On November 16 each year, Habaneros and people from all over Cuba line up for their chance to take three turns around the magic tree and leave offerings between her huge bulbous roots. For the Indio natives who were here long before Columbus set sail for the New World, this was the Mother Tree, a virtual god that solved all problems and healed all wounds.

  Eddie drove the old motorcycle up onto the curb and switched off the engine. On their left was the low wrought-iron fence that surrounded the tree-shrouded Plaza des Armas. On their right, across the broad street, was El Templete, so small it looked more like a mausoleum than a temple. It, too, was surrounded by a wrought-iron fence, this one much higher. Between the fence and the building was a tall, heavy-trunked tree with widespread branches spread like a protective umbrella; this had to be the ceiba tree, the devil tree Eddie’s mother had mentioned. There was also something that looked like a ticket booth on the pathway leading to the old building.

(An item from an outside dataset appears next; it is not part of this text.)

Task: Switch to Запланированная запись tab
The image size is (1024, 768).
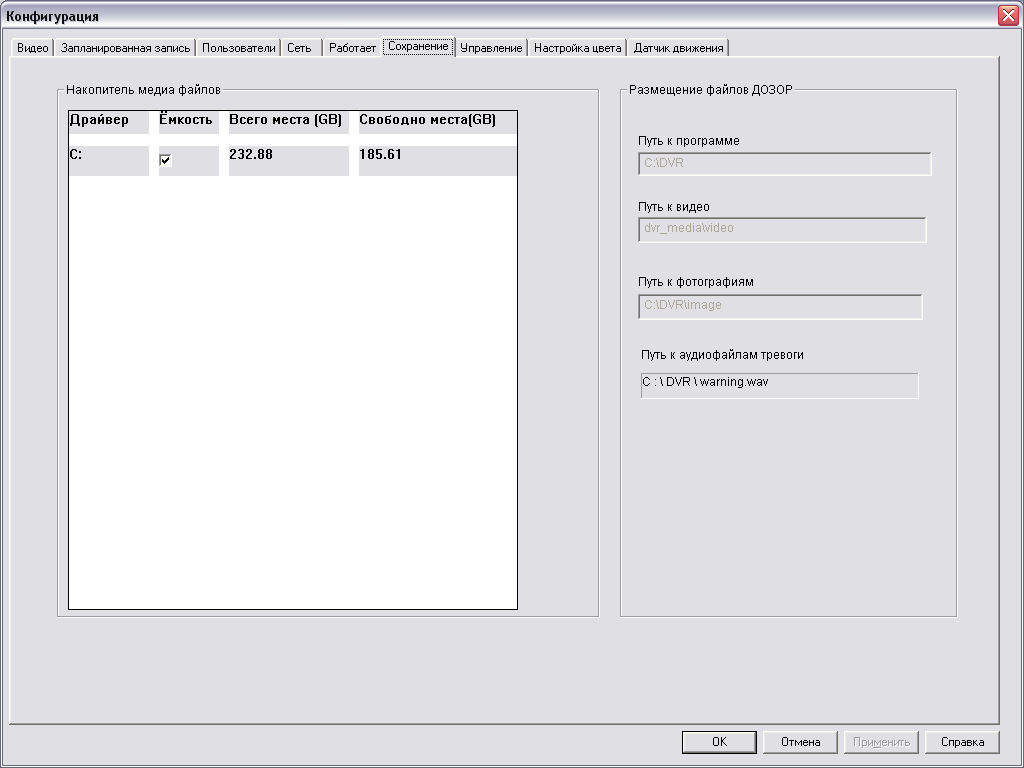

  There were tourists milling around inside the fence, some taking pictures of the huge shade tree while others roamed around the tiny windowless building. Other people went in and out of the Museum of Havana directly behind it, and more tourists stood and read the menu and the prices posted for the restaurant inside. Most turned away shaking their heads, but a few actually went in.

  Directly in front of them, shaded by an umbrella of her own and seated behind a flimsy-looking card table on a padded stool, was an ancient black woman, her rake-thin body encased in a formless, faded print dress. Her face was a mass of wrinkles and the skin was stretched like leathery parchment over her bony arms. Her feet were bare and she was smoking a narrow cigar. On the table in front of her was a cooler, a large deck of cards, a few silvery trinkets and some strange-looking leather thong necklaces with small cloth bags hanging from them.

  “Who is this woman?” Holliday asked.

  “Mama Oya,” said Eddie.

  “Does she have a real name?”

  “If she ever had one, even she has forgotten it,” replied Eddie. They approached the woman behind the card table. Holliday was surprised to see what appeared to be an old-fashioned six-ounce bottle of Coca-Cola lying on a bed of crushed ice in the cooler.

  “Hekua hey Yansa,” said Eddie, bowing slightly.

  “Hekua hey yourself, Eddie Cabrera, the child who used to be called El Vampiro.” She spoke almost perfect English.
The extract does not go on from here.